Tuesday, September 21, 2010

Wildness Community



Wildness Community



Wildness is to describe an open system which contains massive individuals. Therefore such a theory may not be applied will to a house which is small and just used by limited persons. However, it might be applied to a residential community, where the amount of individuals is big enough for wildness theory to describe.



One great example of wildness theory, which I studied, is how ants find the best path to their food, which in computer science is called Ant Colony Optimization. In the real world, ants initially wader randomly, and upon finding food return to their colony while laying down pheromone trails. If other ants find such a path, they are likely not to keep travelling at random, but to instead follow the trail, returning and reinforcing it if they eventually find food. Because the shortest path allows ants to go and return more times in a certain period, this will make the pheromone stronger and attracts more ants to this best path.

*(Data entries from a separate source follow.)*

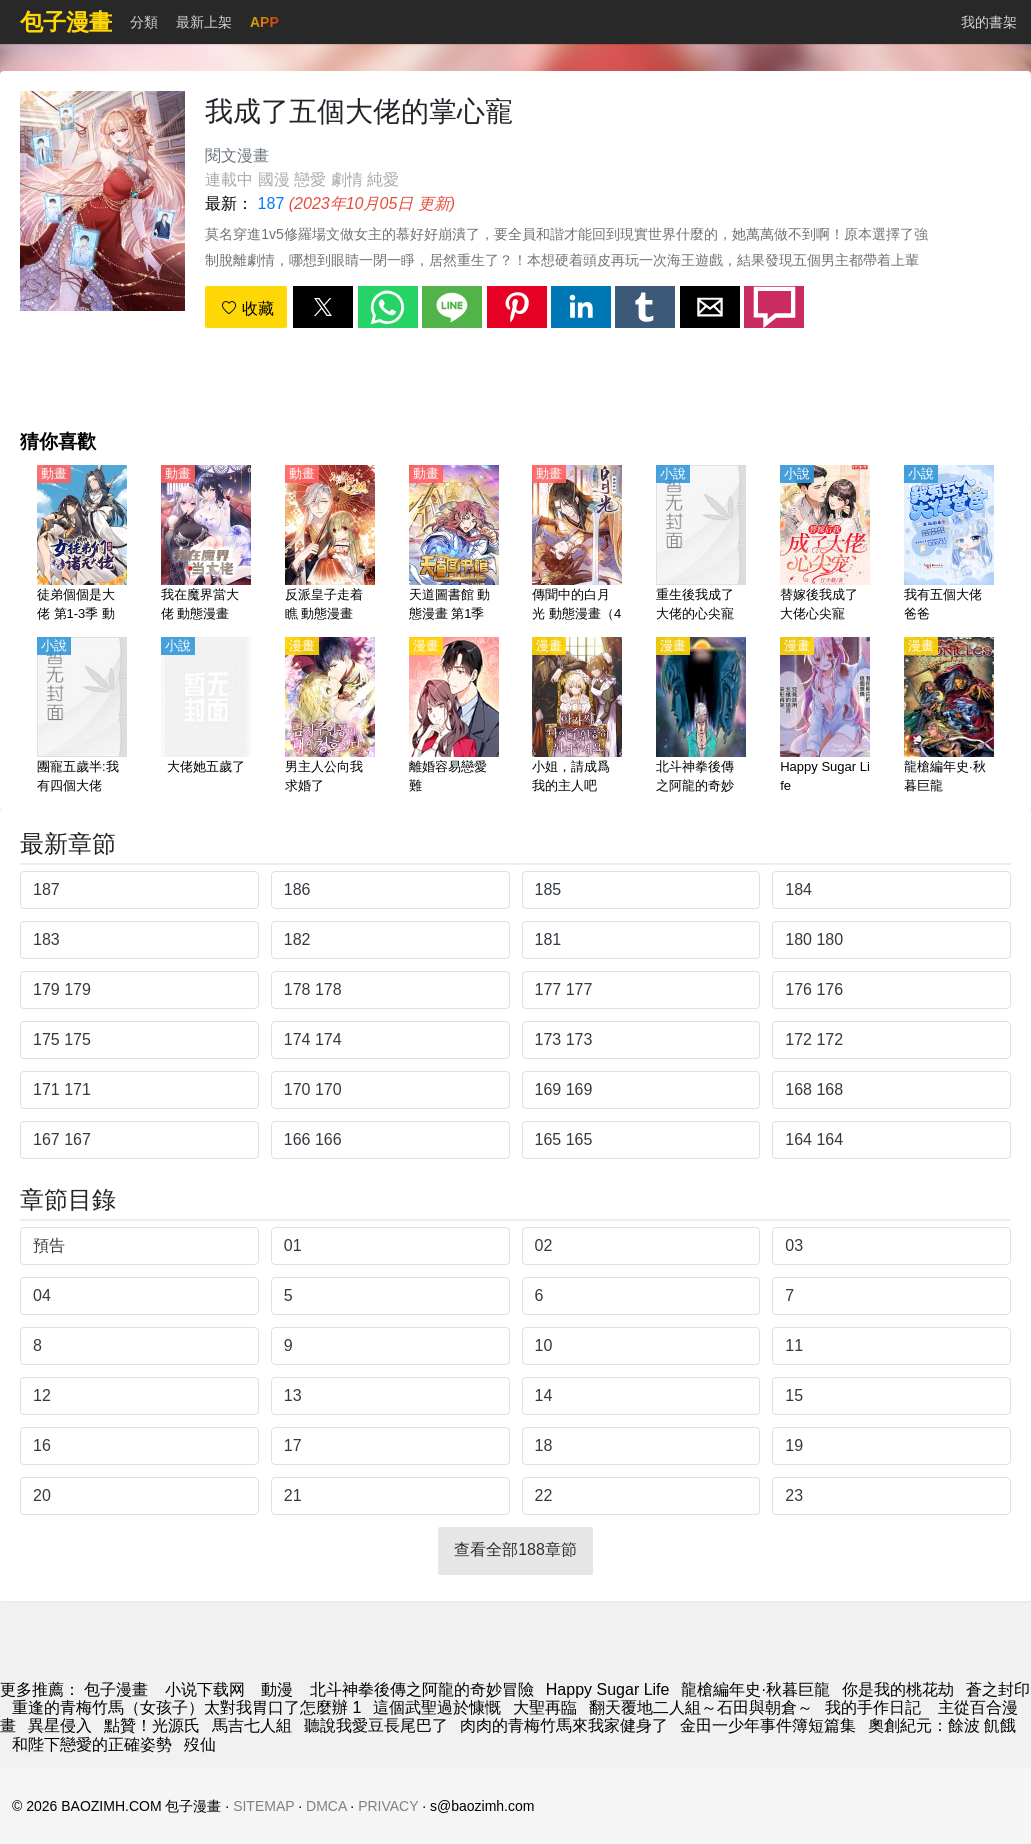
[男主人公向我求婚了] (330, 717)
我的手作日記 (875, 1707)
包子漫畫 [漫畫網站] (116, 1689)
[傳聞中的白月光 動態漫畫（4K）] (577, 545)
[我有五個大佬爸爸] (949, 545)
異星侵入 (60, 1725)
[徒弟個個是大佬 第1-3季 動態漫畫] (82, 545)
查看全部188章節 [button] (515, 1549)
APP (264, 22)
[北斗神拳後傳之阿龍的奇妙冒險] (701, 717)
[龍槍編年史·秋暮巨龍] (949, 717)
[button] (323, 307)
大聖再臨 (545, 1707)
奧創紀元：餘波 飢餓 (942, 1725)
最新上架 (204, 22)
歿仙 (200, 1744)
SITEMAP (263, 1806)
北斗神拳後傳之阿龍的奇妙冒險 (422, 1689)
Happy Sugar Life (608, 1689)
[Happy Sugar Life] (825, 717)
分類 (144, 22)
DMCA (326, 1806)
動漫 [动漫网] (277, 1689)
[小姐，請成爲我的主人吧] (577, 717)
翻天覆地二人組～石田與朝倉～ (701, 1707)
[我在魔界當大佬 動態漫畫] (206, 545)
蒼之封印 (998, 1689)
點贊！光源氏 (152, 1725)
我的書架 (989, 22)
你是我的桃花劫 (898, 1689)
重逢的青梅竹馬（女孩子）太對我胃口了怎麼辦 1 (186, 1707)
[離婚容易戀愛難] (454, 717)
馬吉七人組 (252, 1725)
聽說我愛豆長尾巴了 (376, 1725)
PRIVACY (388, 1806)
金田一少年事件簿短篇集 (768, 1725)
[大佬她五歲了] (206, 717)
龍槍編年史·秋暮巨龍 (755, 1689)
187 (271, 203)
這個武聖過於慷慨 (437, 1707)
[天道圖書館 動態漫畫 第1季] (454, 545)
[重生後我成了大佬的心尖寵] (701, 545)
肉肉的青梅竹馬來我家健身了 (564, 1725)
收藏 (247, 308)
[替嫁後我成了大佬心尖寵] (825, 545)
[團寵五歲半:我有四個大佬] (82, 717)
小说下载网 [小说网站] (205, 1689)
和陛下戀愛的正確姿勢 (92, 1744)
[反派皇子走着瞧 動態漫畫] (330, 545)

However this is not the most beautiful point of this example. Because ants accidently do not follow the strongest pheromone trails, there are always some random moves. Therefore if the random move happens to find a better path, then the pheromone on this path begins to accumulate and finally exceeds the previous path. In this way, ants change their way to a better one.



In this example, although ants have very low intelligence, but they form a very robust and adaptive system to find the best path. This path is not designed by any clever guy; it is formed naturally by all the ants and can evolve during the time. Actually, the rule that ants follow in this stem is really simple: 1 follow other's pheromone 2, break the first rule sometimes. Therefore, I am questioning myself, whether a community can act in the same way. There are no right plan and right path arranged by architects. All the houses in the community are movable and people who live here follow some basic rules which designed by architects to form any shape of community which totally cannot be expected but can evolve all the time.